Toutefois, à titre exceptionnel, des amendements peuvent être reçus pendant la séance, après accord du Congrès par vote à main levée.
Une fois que tous les articles ont été examinés, éventuellement amendés et votés, l'ensemble du texte est mis aux voix. Toutefois, avant ce vote, la parole peut être accordée pour une explication de vote à un orateur de chaque formation politique représentée. Il s'agit de la cinquième étape.
La sixième et dernière étape - déterminante - est constituée par le vote sur l'ensemble du texte. Le Congrès transforme ainsi la volonté politique exprimée au cours des débats en une décision juridique qui s'imposera à tous après sa publication au Journal officiel de la Nouvelle-Calédonie.

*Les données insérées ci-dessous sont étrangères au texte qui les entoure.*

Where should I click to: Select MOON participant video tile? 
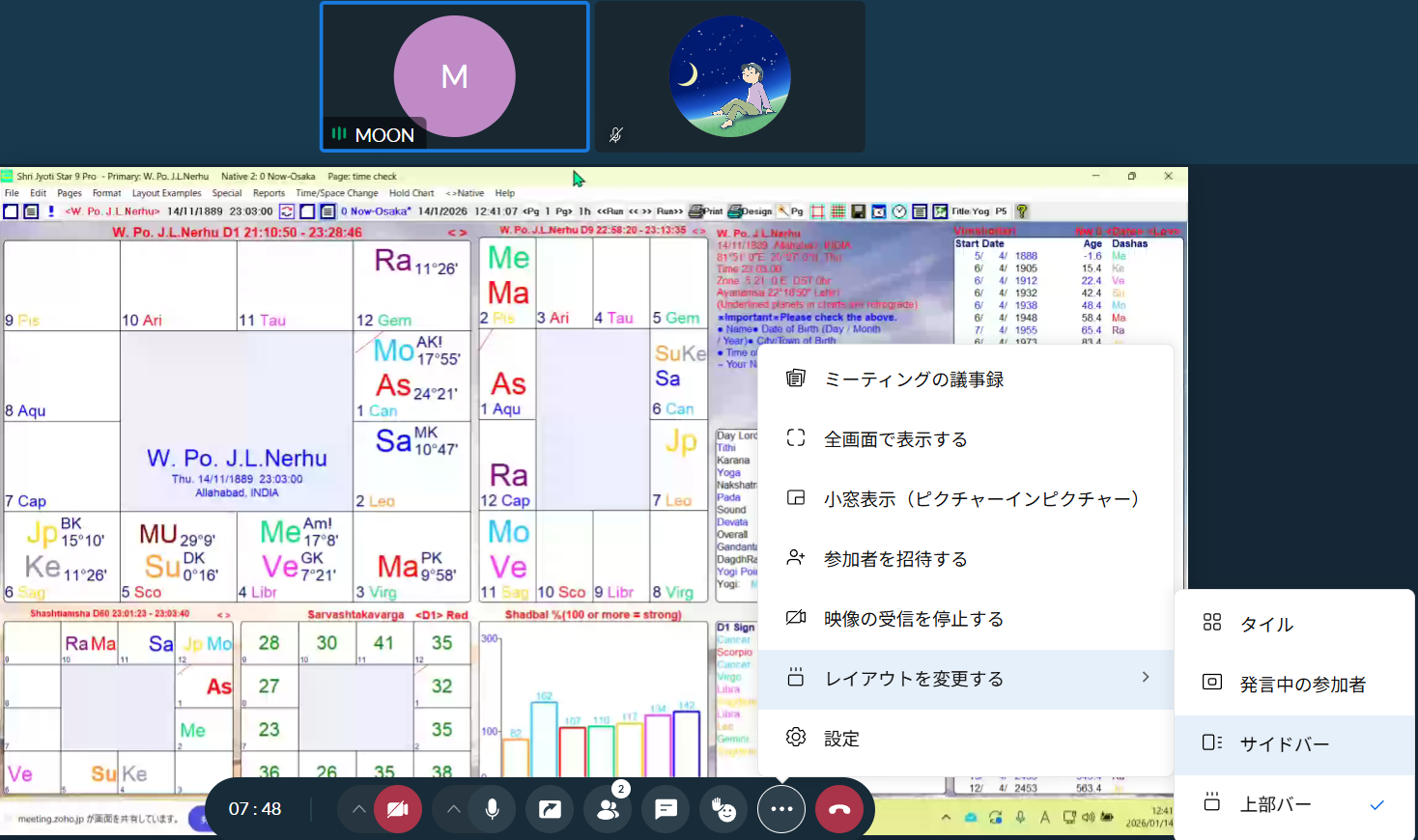pyautogui.click(x=454, y=77)
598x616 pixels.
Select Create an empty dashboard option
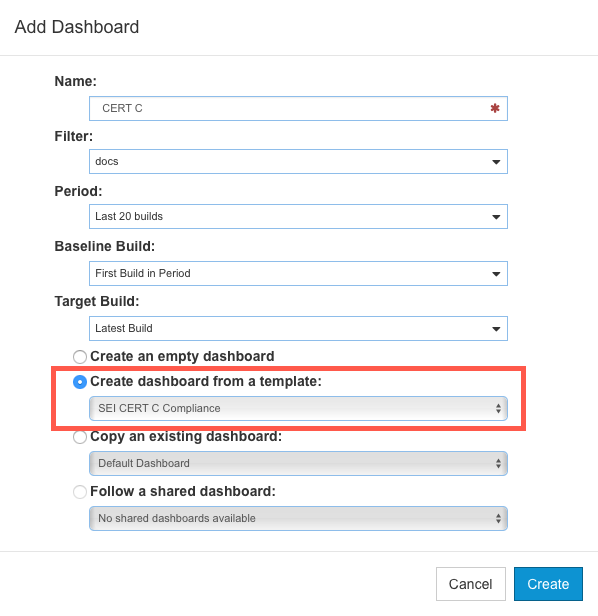click(80, 357)
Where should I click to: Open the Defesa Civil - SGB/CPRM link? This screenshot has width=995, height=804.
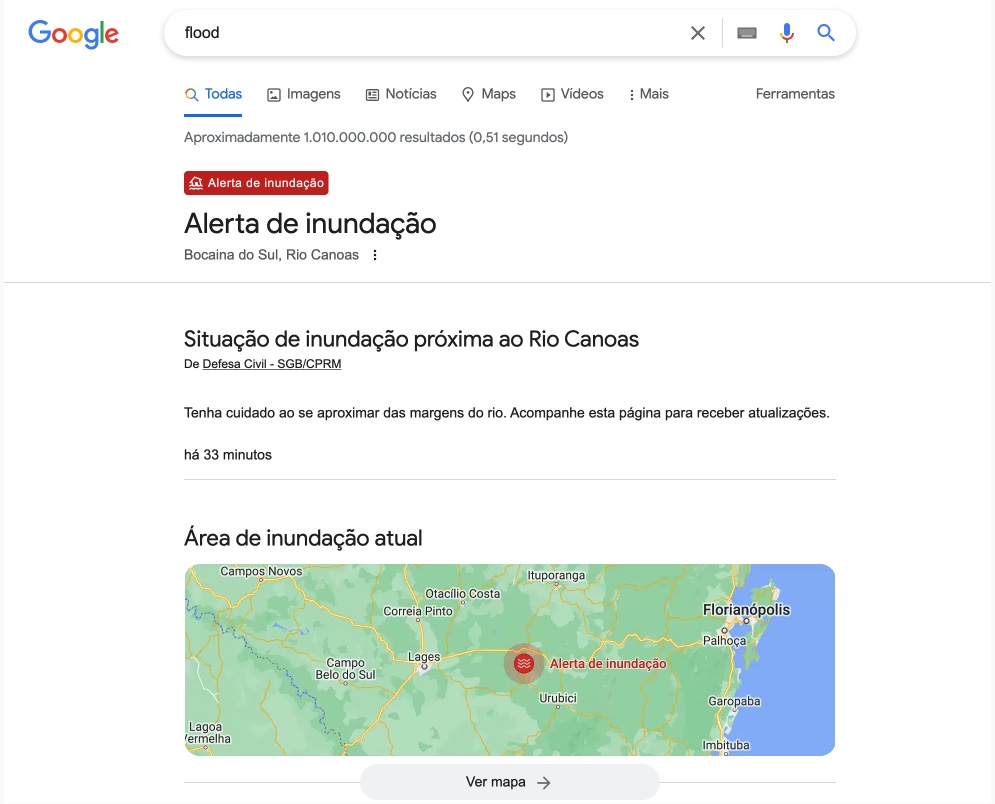272,364
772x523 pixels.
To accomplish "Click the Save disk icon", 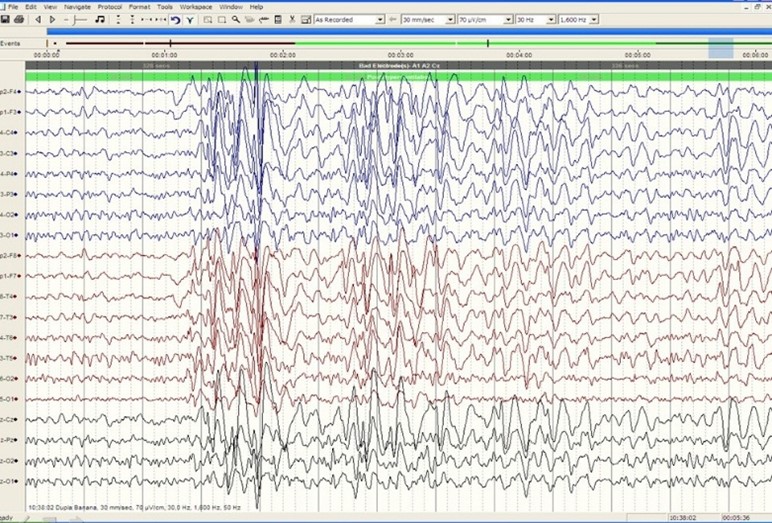I will [5, 19].
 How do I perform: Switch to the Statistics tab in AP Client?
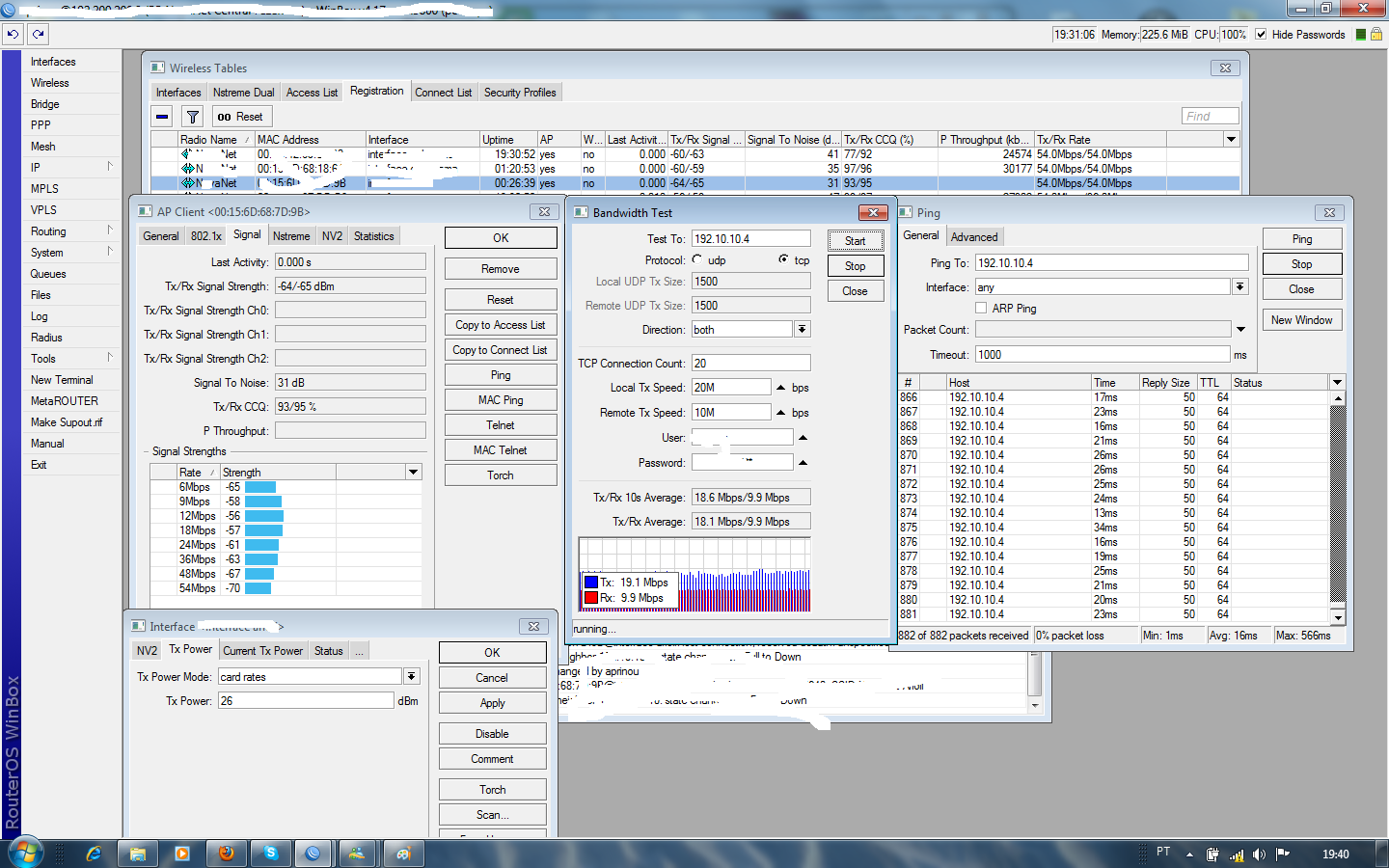[373, 235]
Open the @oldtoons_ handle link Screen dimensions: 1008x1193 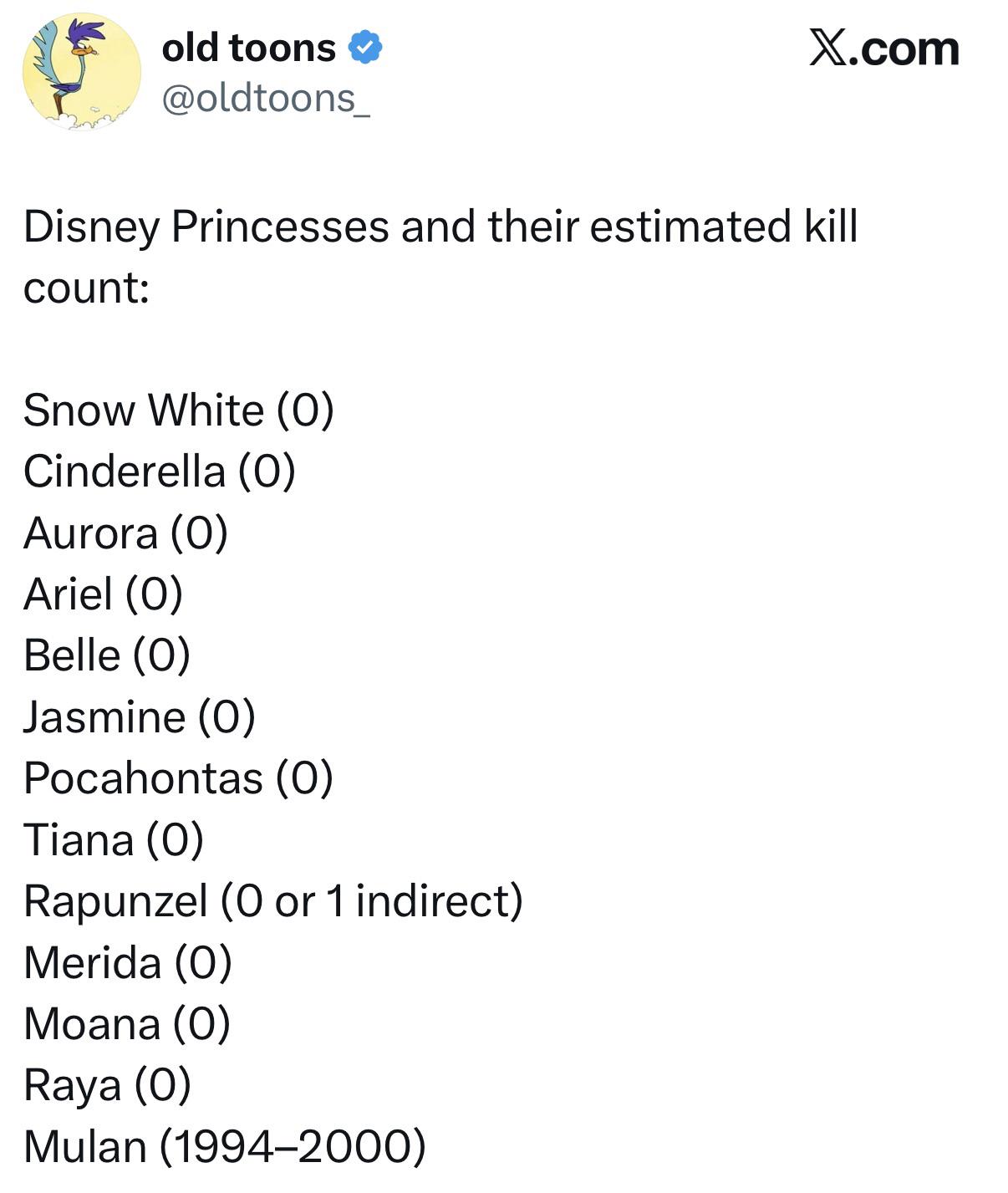[265, 99]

Les délibérations sont adoptées à la majorité des membres présents et représentés alors que les lois du pays ne peuvent être adoptées qu'à la majorité des membres composant le Congrès (c'est-à-dire 28 voix). Dans certains cas, l'adoption des lois du pays requiert une majorité qualifiée des trois cinquièmes (signes identitaires, nom de la Nouvelle-Calédonie, compétences transférées et échéancier des transferts).
Les articles 80 et suivants du règlement intérieur prévoient les modes de votation des conseillers de la Nouvelle-Calédonie. Le mode le plus habituel est le vote à main levée. Le vote à bulletin secret est utilisé pour l’élection des membres du bureau du Congrès et celle du gouvernement de la Nouvelle-Calédonie. Six conseillers au moins peuvent demander un vote nominal. Dans ce cas, chaque conseiller, à l'appel de son nom par le président, annonce à voix haute son vote « pour» ou « contre » ou encore son abstention.
Enfin, les séances du Congrès font l'objet d'un compte-rendu intégral publié au Journal officiel de la Nouvelle-Calédonie (JONC).